Oh, absolutely! If you are a horror lover and you are in the bookstore browsing for something new and different and a cover reaches out and smacks you in the face, either with its eye-catching colors or its crazy picture, you will give a second look and possibly be curious enough to read the description on the back cover. If the book’s description wins you over, then success! The old saying “Never judge a book by its cover” is very true, but the cover is the reader’s first impression, and first impressions are everything.
What do you do to get book reviews?
I get reviews the old fashioned way. I beg.

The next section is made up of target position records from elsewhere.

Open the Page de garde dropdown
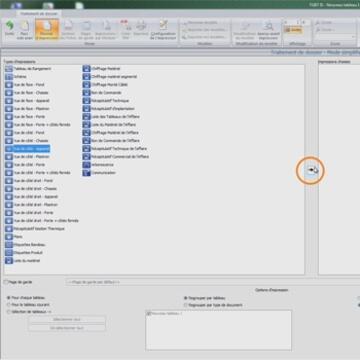This screenshot has height=360, width=360. click(x=212, y=282)
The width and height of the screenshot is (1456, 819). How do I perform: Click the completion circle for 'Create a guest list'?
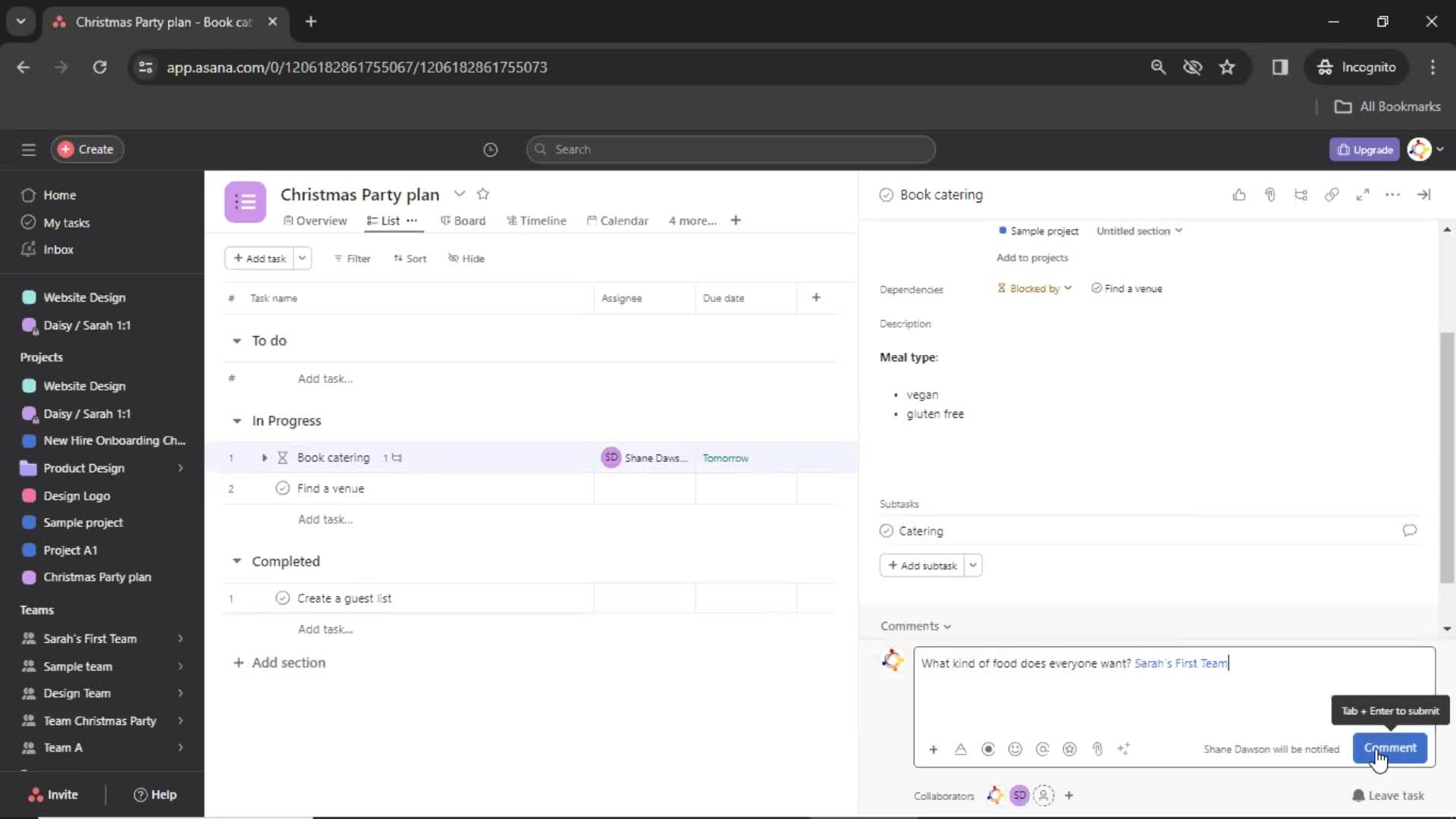point(282,597)
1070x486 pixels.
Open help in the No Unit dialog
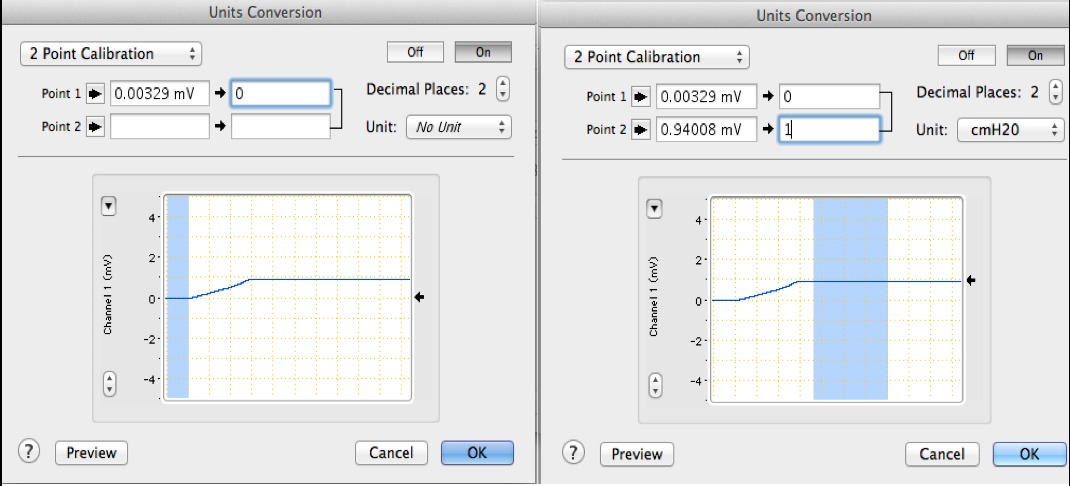(29, 452)
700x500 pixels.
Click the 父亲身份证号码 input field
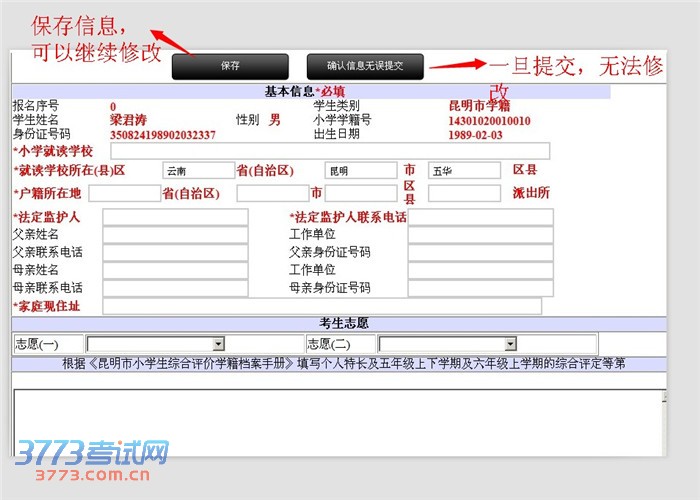pyautogui.click(x=480, y=252)
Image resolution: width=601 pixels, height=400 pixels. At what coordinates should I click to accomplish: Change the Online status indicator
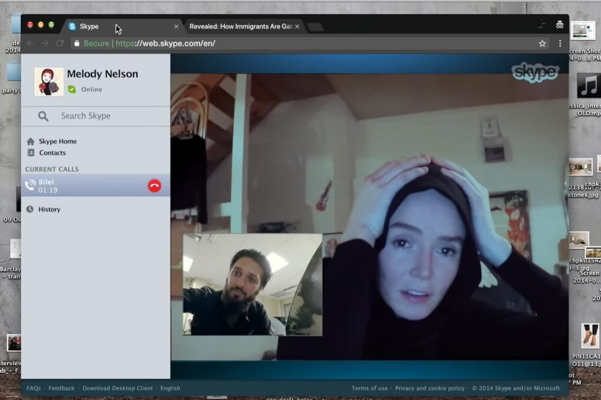73,90
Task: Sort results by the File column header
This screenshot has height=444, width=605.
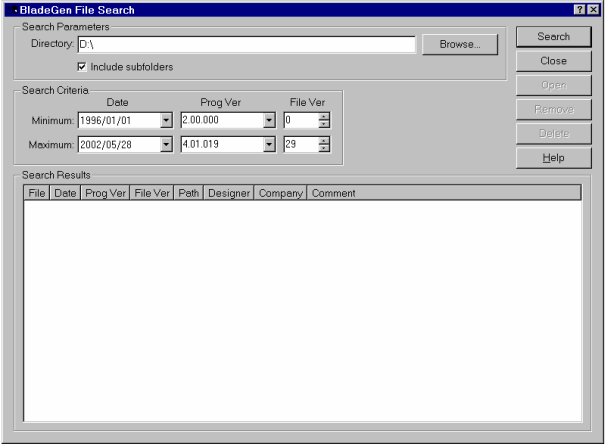Action: click(x=37, y=193)
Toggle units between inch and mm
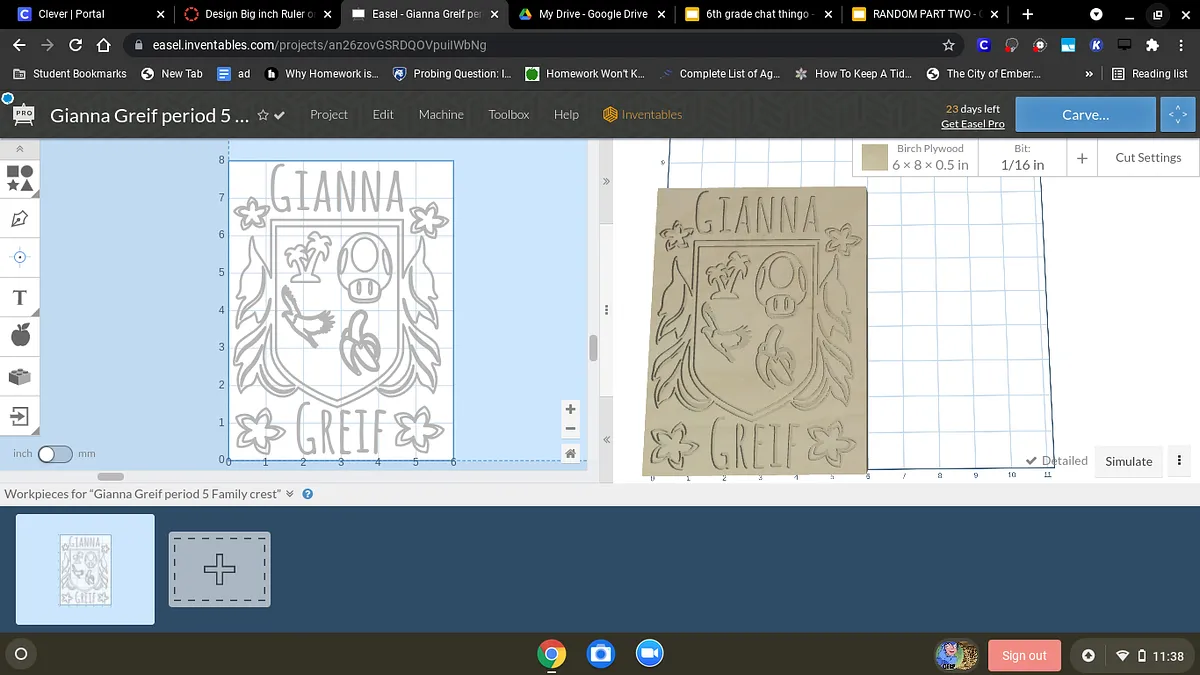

Actually, Nightly Visits has only a few reviews so far. I really hope that list grows, but the few I have are very good reviews. That makes me feel really proud of what I have created, and it helps other readers that may stop by to know that there are some who think your book is worthy to be read.
Readers, if you enjoy a book, the best way to thank an author is to leave them a good review. The reviews mean more than you will ever know to a writer.
When you have time to relax, what do you do?
Going to the beach, I also have a giant float shaped like a dove, but I call it “the goose.” I love to get in the pool, lay back on that huge thing, and just float around listening to an audiobook. I play a few video games, (I am hooked on Sims) and my acoustic guitar is always within reach. I also enjoy listening to music and watching movies and documentaries if the subject is right.
Do you have a favorite motivational phrase?
The day you stop playing is the day you start getting old. (Scatman Crothers in Twilight Zone: The Movie, 1983)
Scatman said that to a group of elderly people in a nursing home, then talked them all into sneaking out in the middle of the night, breaking the rules, to play a game of Kick the Can. My heart gets heavy every time I see that section of the movie, and I swore when I first saw that movie back in 1983 that I would always live my life by it. Never stop playing. Our bodies may wrinkle and that age number may go up, but always keep a young, fresh mind. Amen.